Whenever a line of the listing contains the string "Task", return that line.

*** Material supplied Section Begins ***

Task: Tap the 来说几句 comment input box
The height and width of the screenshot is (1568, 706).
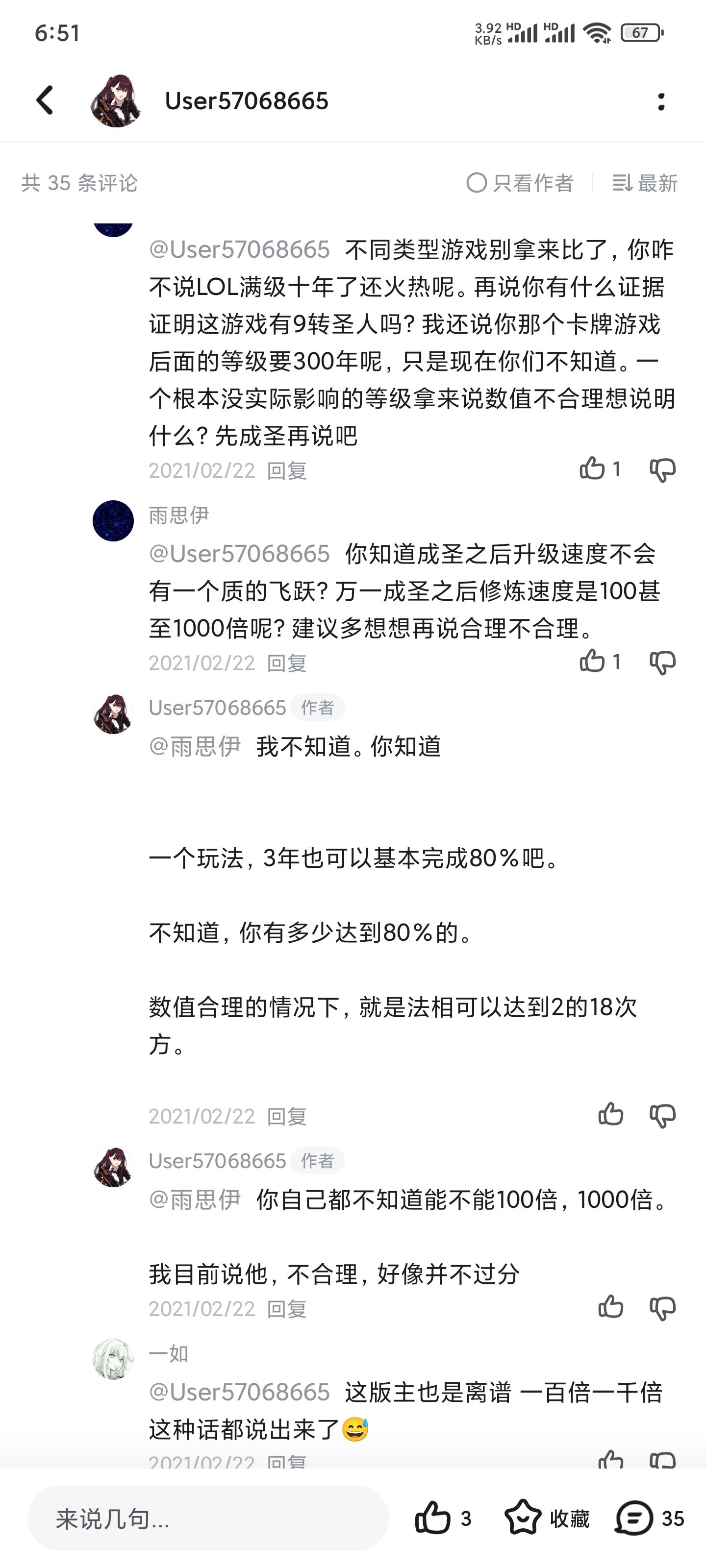Action: (208, 1519)
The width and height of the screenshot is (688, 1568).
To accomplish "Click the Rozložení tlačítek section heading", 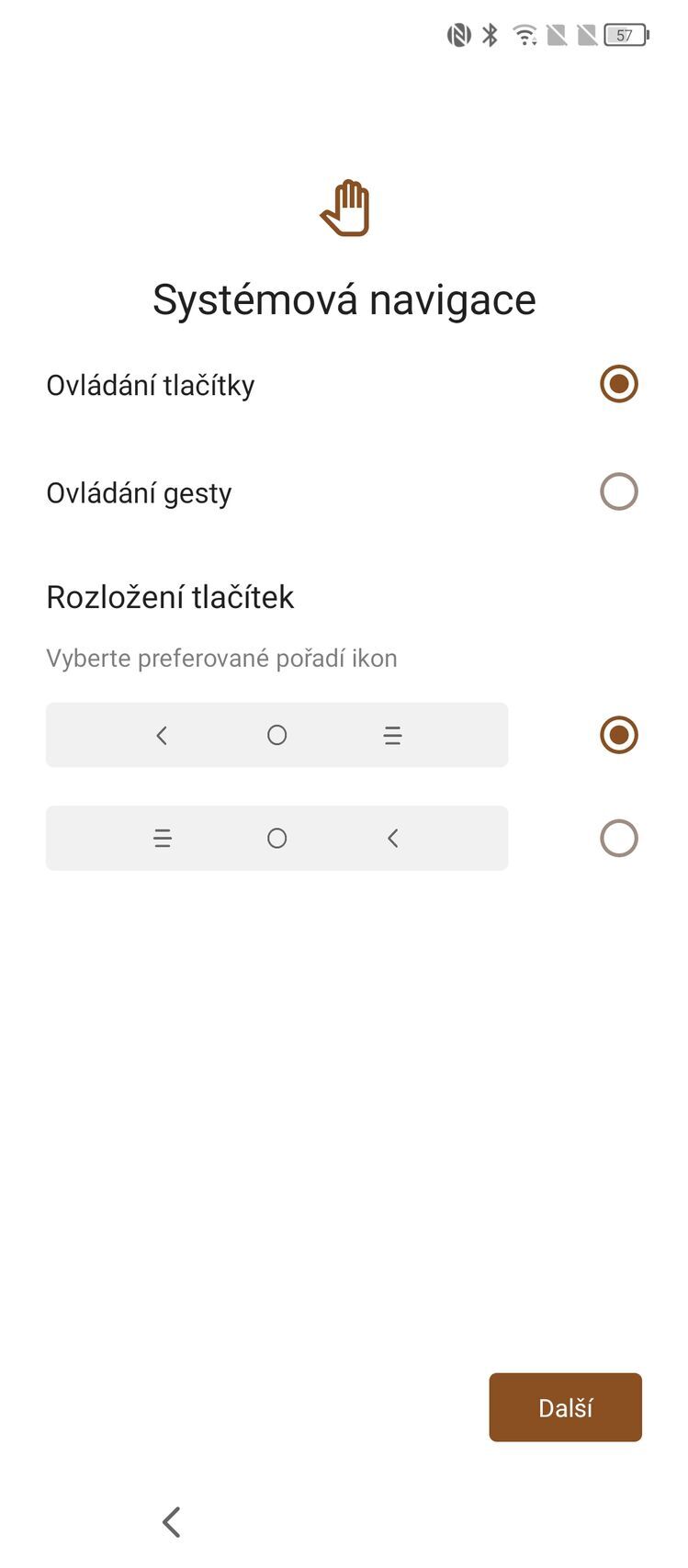I will pos(170,597).
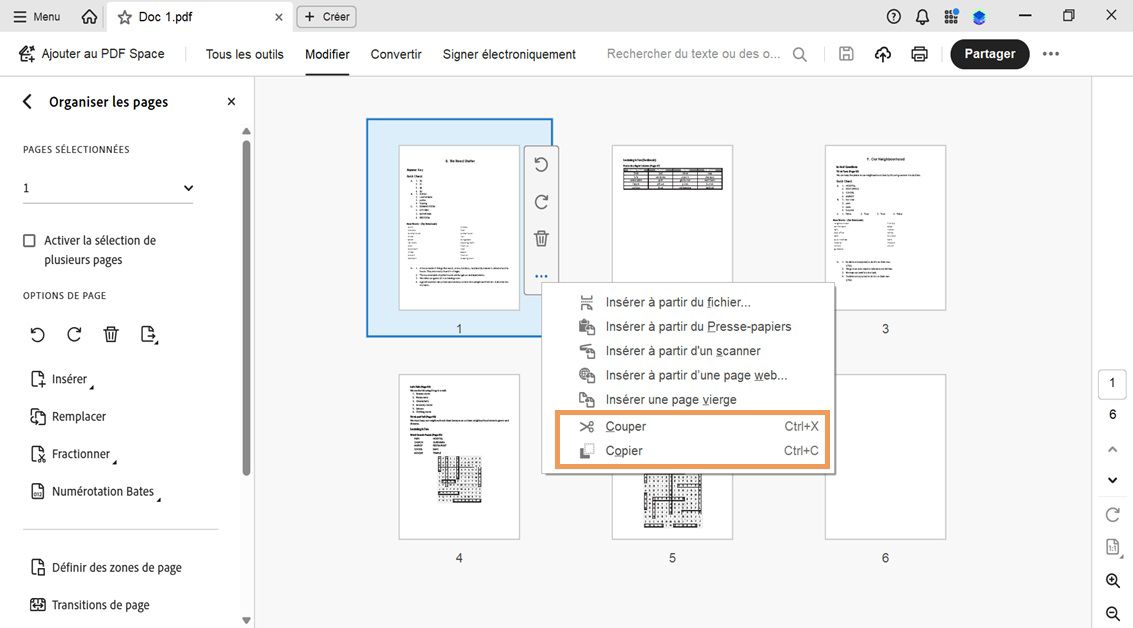Click the print icon in the toolbar
The image size is (1133, 628).
919,54
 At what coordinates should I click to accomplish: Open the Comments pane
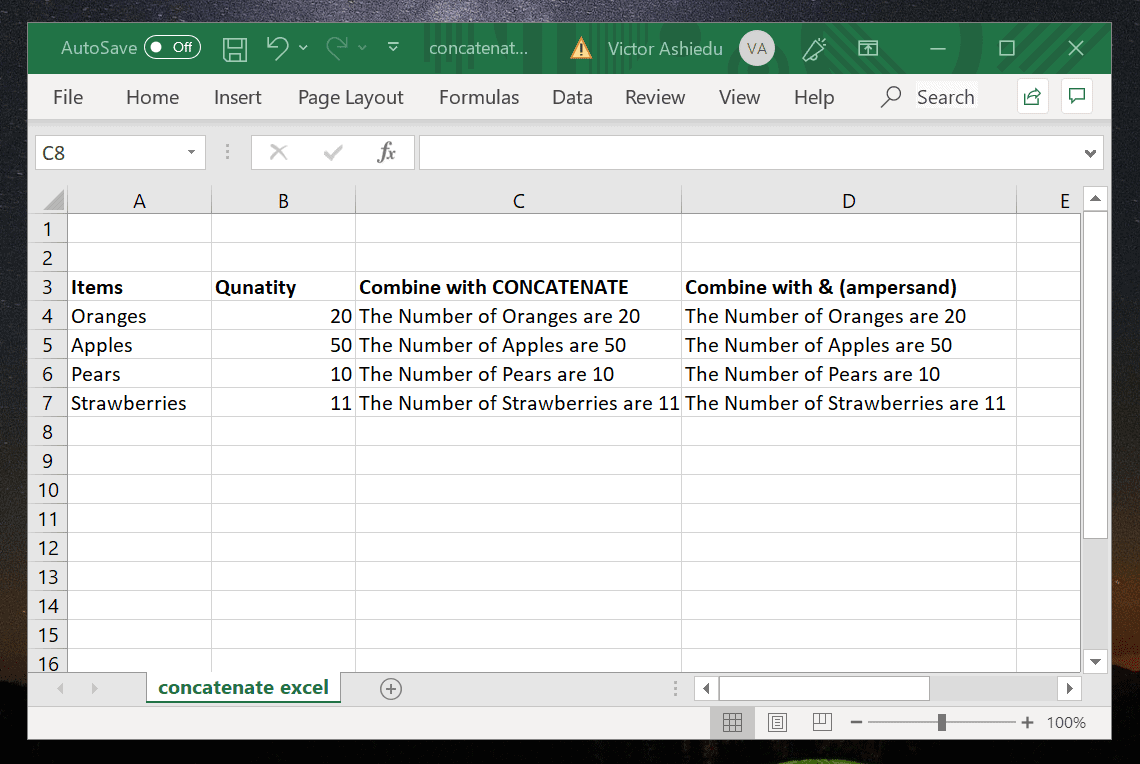pyautogui.click(x=1077, y=96)
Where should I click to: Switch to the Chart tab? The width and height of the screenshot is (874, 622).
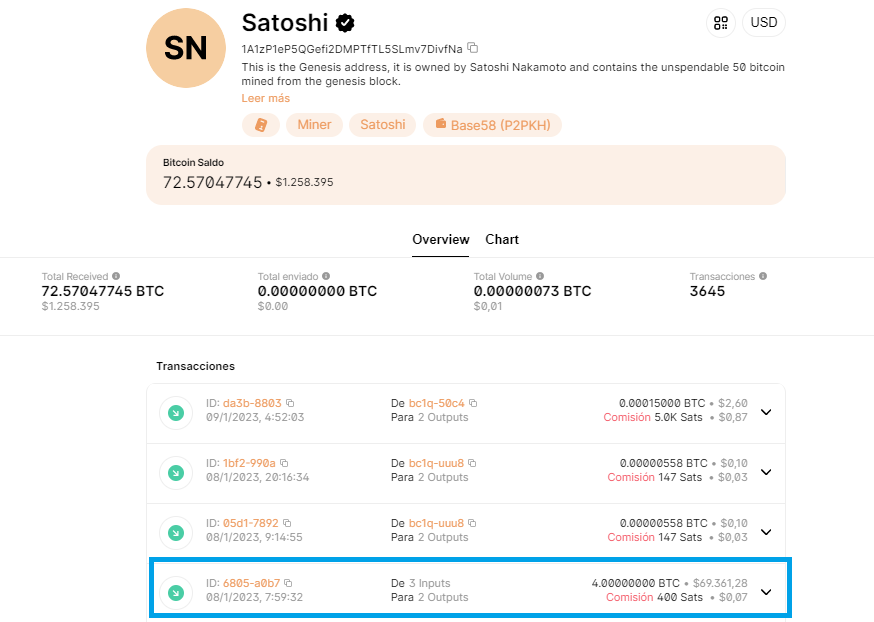coord(502,240)
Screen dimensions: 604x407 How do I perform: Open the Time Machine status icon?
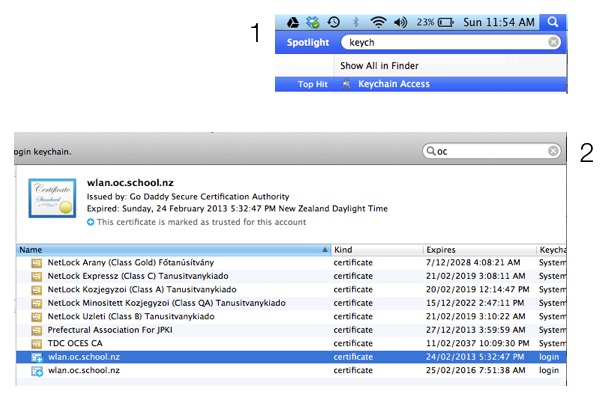coord(332,21)
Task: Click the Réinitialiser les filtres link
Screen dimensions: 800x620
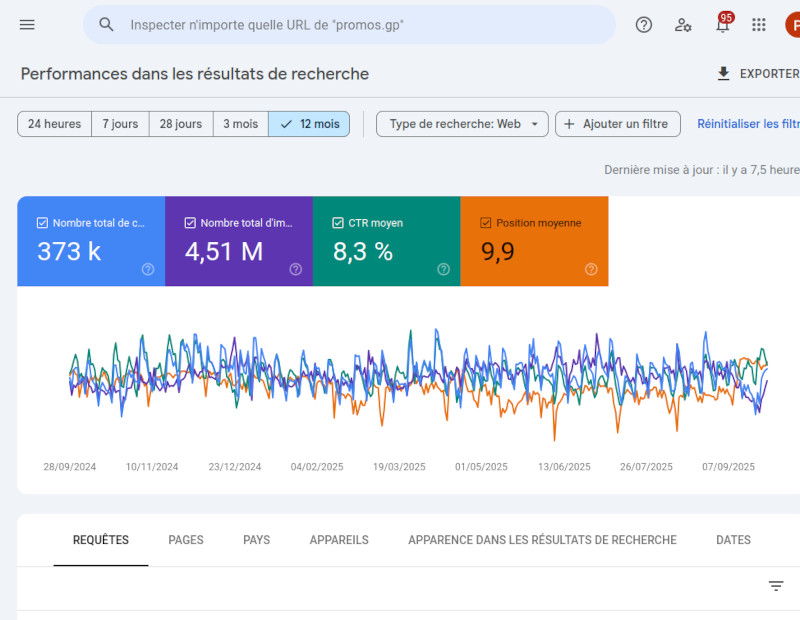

*** Material supplied Section Ends ***

__Solution to this exercise__.
Task: Tap the 来说几句 comment input box
Task: Click the Réinitialiser les filtres link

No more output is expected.